逆轉錄是以 RNA 為模板合成 DNA 的過程，即 RNA 指導下的 DNA 合成，逆轉錄實驗包括3大要素，分別是引物、逆轉錄酶和 RNA 模板：

1. 引物：逆轉錄引物主要有3種，包括 Oligo（dT）、Random Primers 和基因特異性引物（GSP）。其中 Oligo（dT）具有12-20個 T 堿基，并且與真核生物 mRNA 的 3’Poly A 尾配對，可合成全長的 cDNA，但僅擴增有 polyA 尾的 mRNA ，對模板質量要求高，較適合克隆實驗。而 Random Primers 具有6-9個堿基，可隨機識別模板并結合，適合復雜結構和微量模板，但特異性低，小片段多，適合后續 qPCR 實驗。基因特異性引物可以識別特定模板序列，具有特異性強，靈敏度高的特點，但需合成特定的序列。

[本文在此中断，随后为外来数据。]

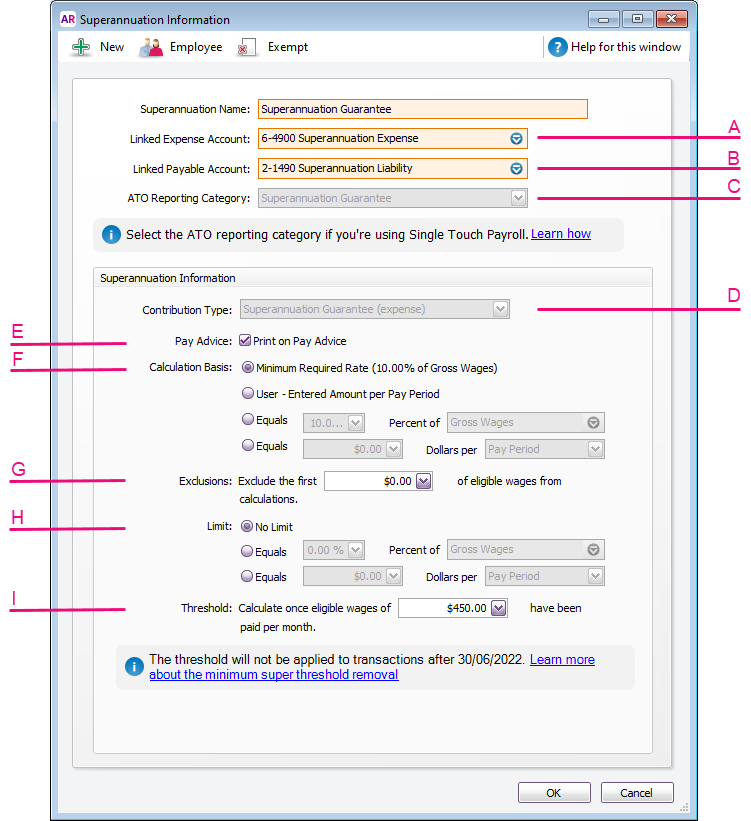
Task: Click the green New plus icon
Action: 81,47
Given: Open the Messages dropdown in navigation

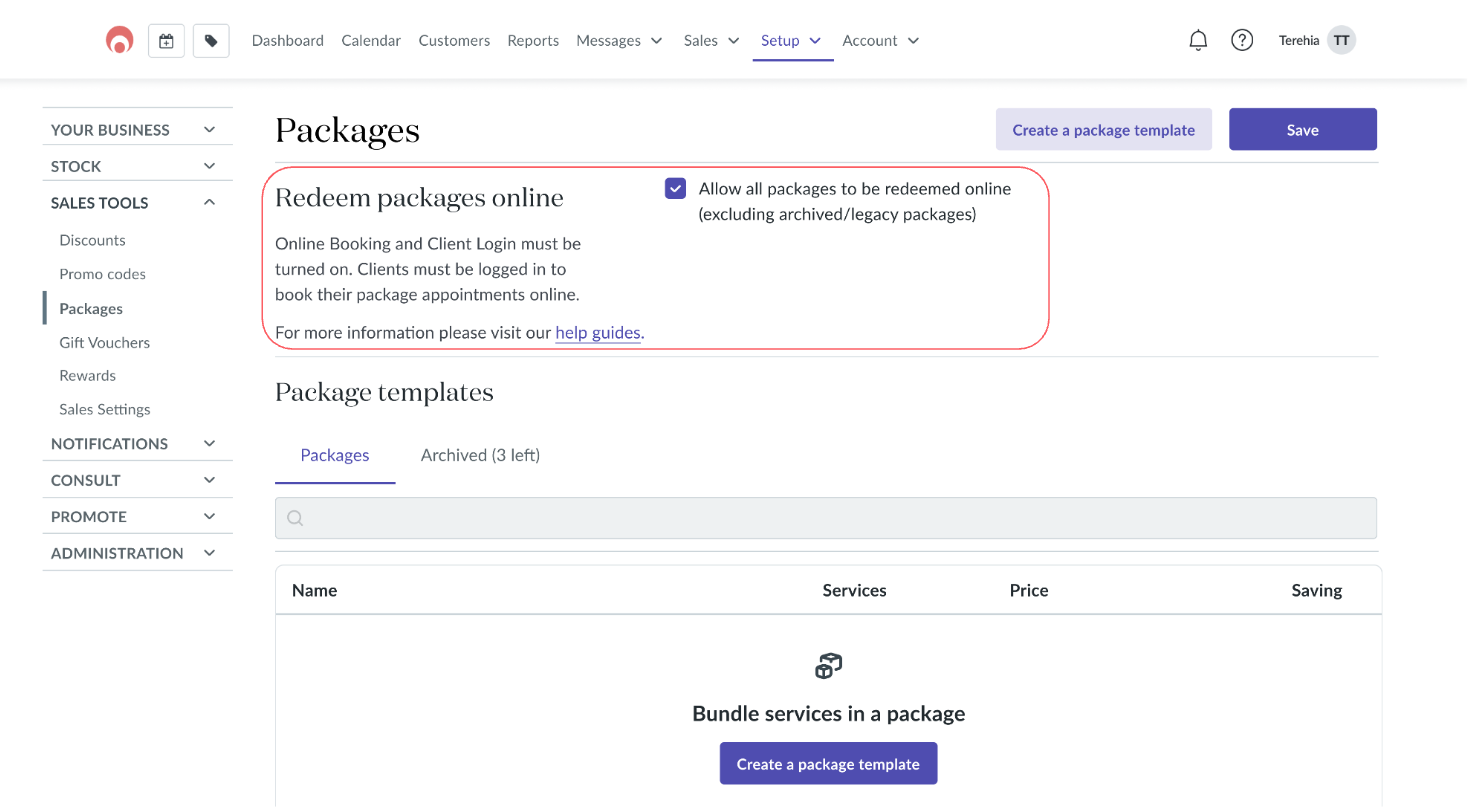Looking at the screenshot, I should coord(619,41).
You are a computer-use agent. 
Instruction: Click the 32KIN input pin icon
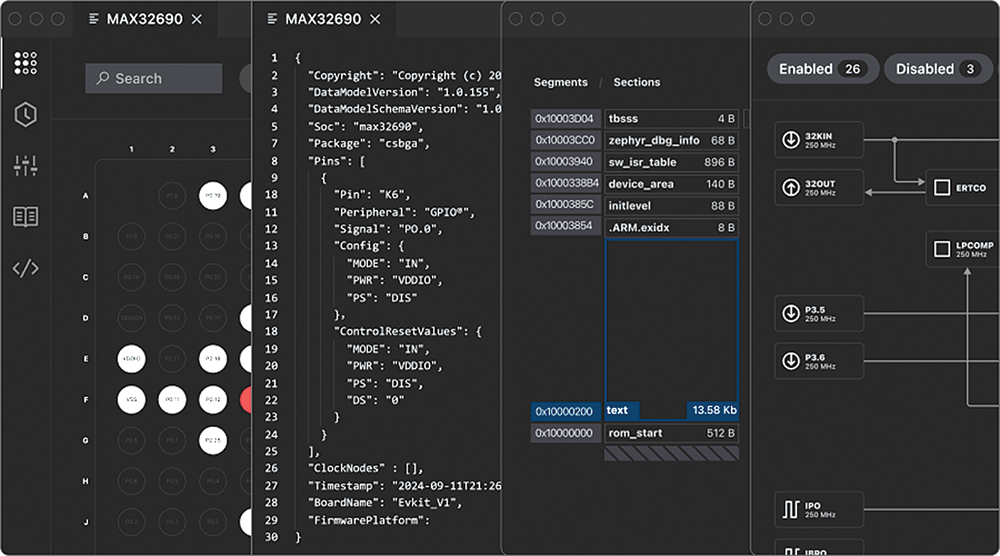(791, 140)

所以根據不同實驗需求可進行相應引物的選擇。

2. 逆轉錄酶：一種是來自純化的禽成髓細胞瘤病毒（AMV），由兩條肽鏈組成，具有聚合酶活性和很強的 RNaseH 活性，它最適溫度是42℃，最適 pH8.3，在高反應溫度時可消除 mRNA 的二級結構對逆轉錄的阻礙，然而高水平的 RNaseH 的活性既抑制 cDNA 產生也限制其長度。另一種來源于鼠白血病病毒（M-MLV），是單肽鏈的，有 RNA 聚合酶活性和相對較弱的 RNaseH 活性，最適溫度37℃，最適 pH7.6，較弱的  RNaseH 活性對獲得2-3kb的 mRNA 的全長 cDNA 有很大好處。

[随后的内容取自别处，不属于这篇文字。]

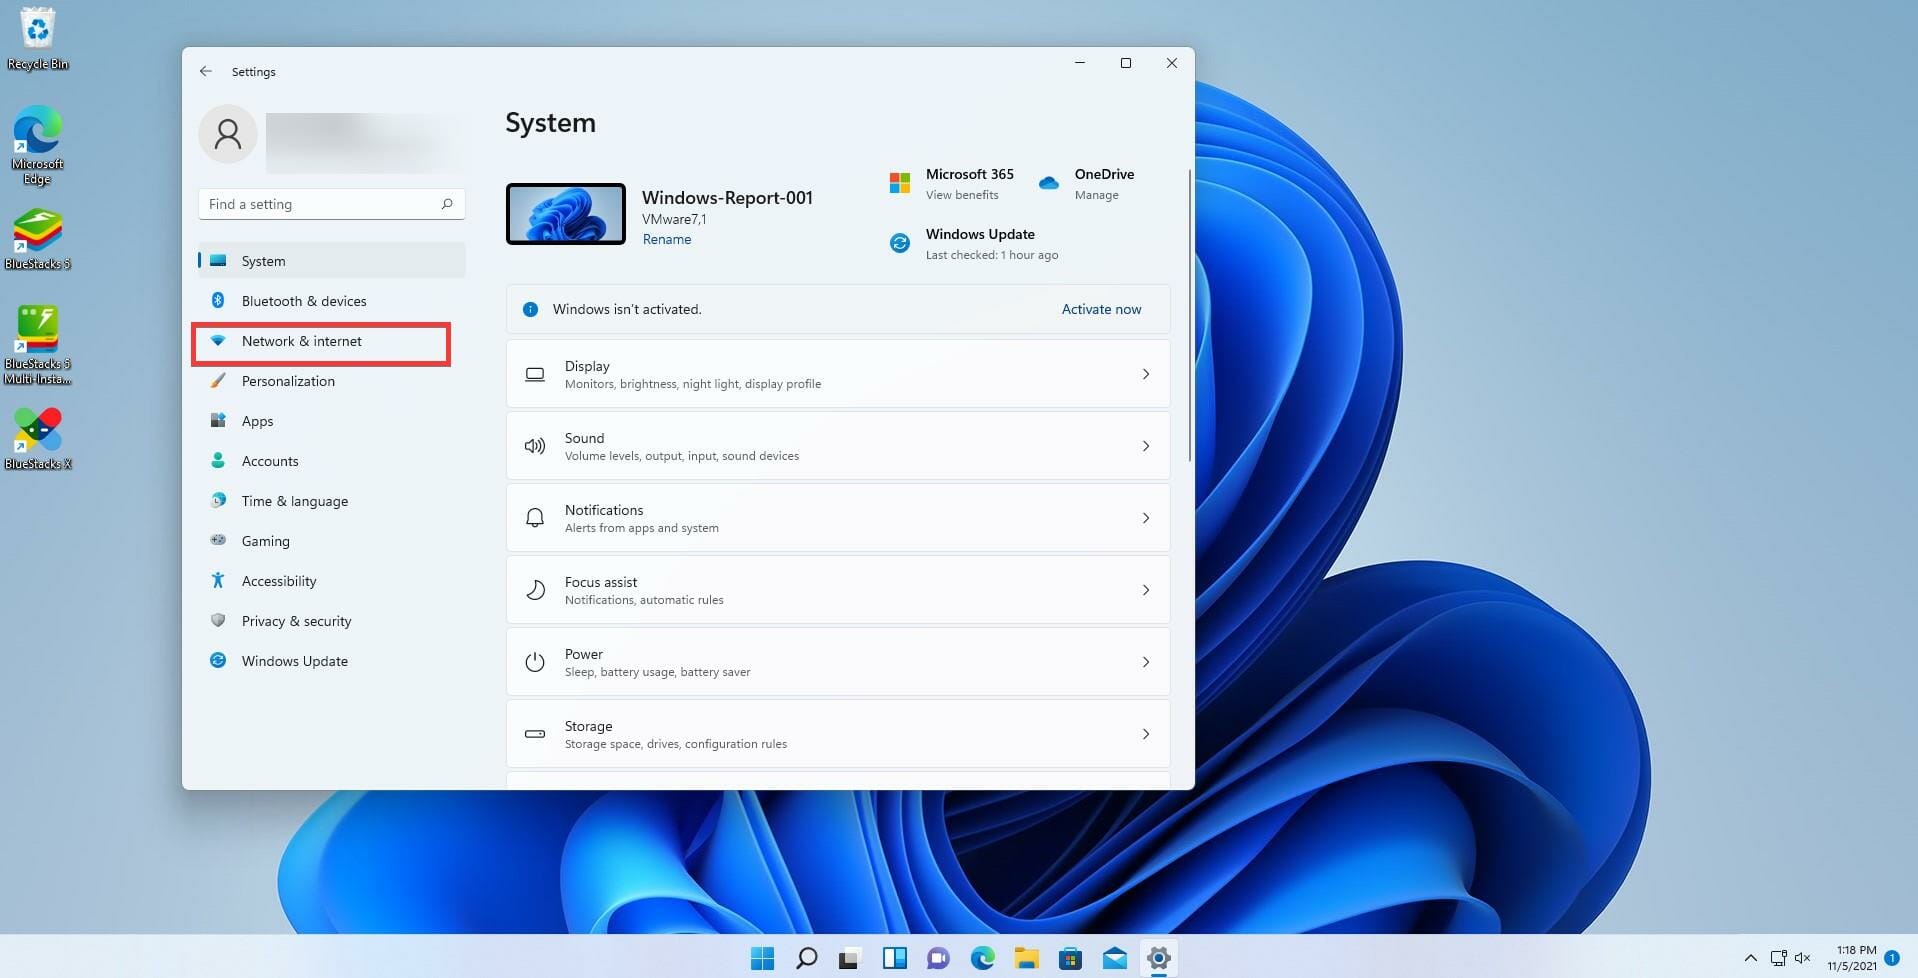Click the OneDrive cloud icon
Screen dimensions: 1918x978
1048,183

3. RNA 模板：通常利用紫外分光光度計檢測純度，要求A260/280=1.9~2.1，A260/230=2.0~2.2。利用瓊脂糖凝膠電泳檢測 RNA 的完整度，完整的總 RNA 在進行瓊脂糖凝膠電泳時會產生清晰的28S 和18S rRNA 條帶（真核樣品），28S rRNA  條帶的強度應當大致為18S rRNA 條帶的兩倍，并且無 gDNA 和蛋白殘留。